Comparative detection of Karenia mikimotoi by exponential rolling circle amplification (E-RCA) and double-ligation E-RCA

Abstract

Karenia mikimotoi is a globally distributed, toxic, bloom-forming dinoflagellate. The development of rapid, precise and sensitive detection methods is essential for the field monitoring of this harmful alga. In this study, exponential rolling circle amplification (E-RCA) and double-ligation E-RCA (dlE-RCA) were established for the detection of K. mikimotoi. The partial large subunit rDNA (D1–D2) of K. mikimotoi was PCR amplified, cloned and then sequenced.
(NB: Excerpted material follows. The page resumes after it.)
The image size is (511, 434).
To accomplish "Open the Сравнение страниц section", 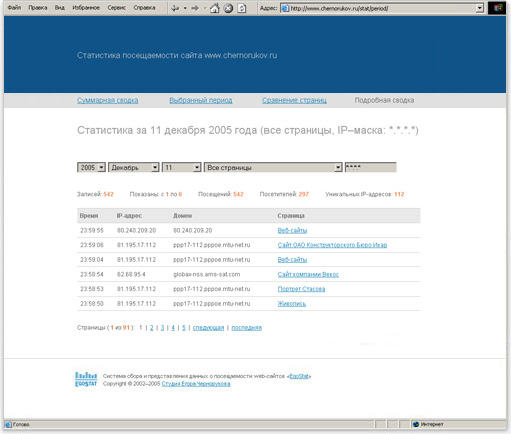I will 294,100.
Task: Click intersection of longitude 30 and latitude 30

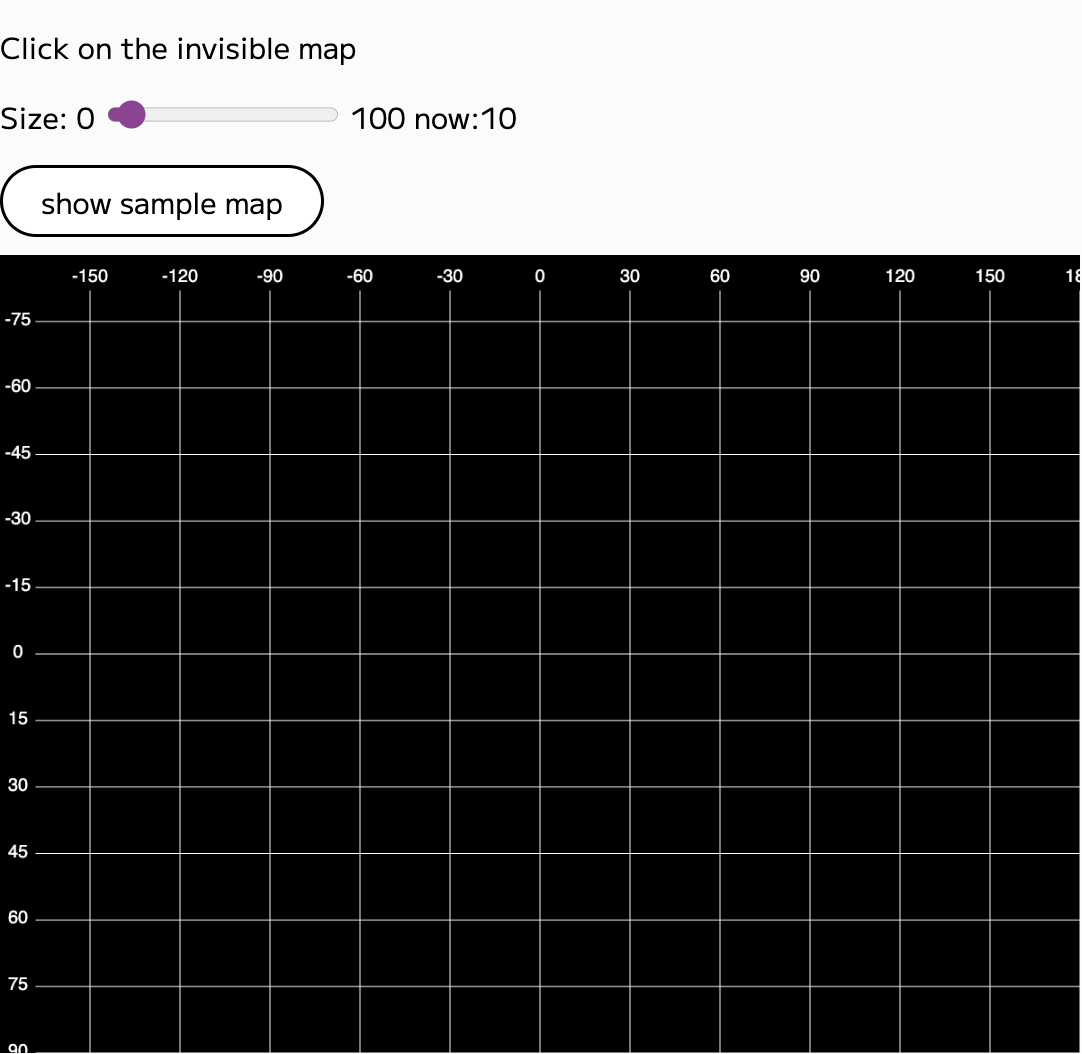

The resultant sequence was used to perform alignment analysis for species-specific regions and consequently design padlock probes and primers for E-RCA and dlE-RCA. Both E-RCA and dlE-RCA detection protocols were established and their parameters were optimized. dlE-RCA can avoid self-cyclization of PLP compared with E-RCA. The optimized parameters were as follows: ligation temperature, 61 °C; ligation time, 60 min (E-RCA)/30 min (dlE-RCA); amplification temperature, 61 °C (E-RCA)/64 °C (dlE-RCA); and amplification time, 30 min (E-RCA)/40 min (dlE-RCA). Specificity tests showed that both E-RCA and dlE-RCA were specific for K. mikimotoi. Sensitivity comparison indicated that E-RCA was 10-fold more sensitive than PCR and the sensitivity of dlE-RCA was comparable with that of PCR. Tests with simulated field samples suggested that the developed E-RCA and dlE-RCA obtained detection limits of 1 and 10 cells, respectively. Positive E-RCA and dlE-RCA could be confirmed by visual observation of coloration reaction with the addition of fluorescent SYBR Green I dye to the reaction tube. The developed E-RCA and dlE-RCA were also efficient for field samples with target cell densities ranging from 1 cell mL−1 to 1000 cells mL−1. These results suggest that the established E-RCA and dlE-RCA detection protocols show promising applications in the field monitoring of K. mikimotoi.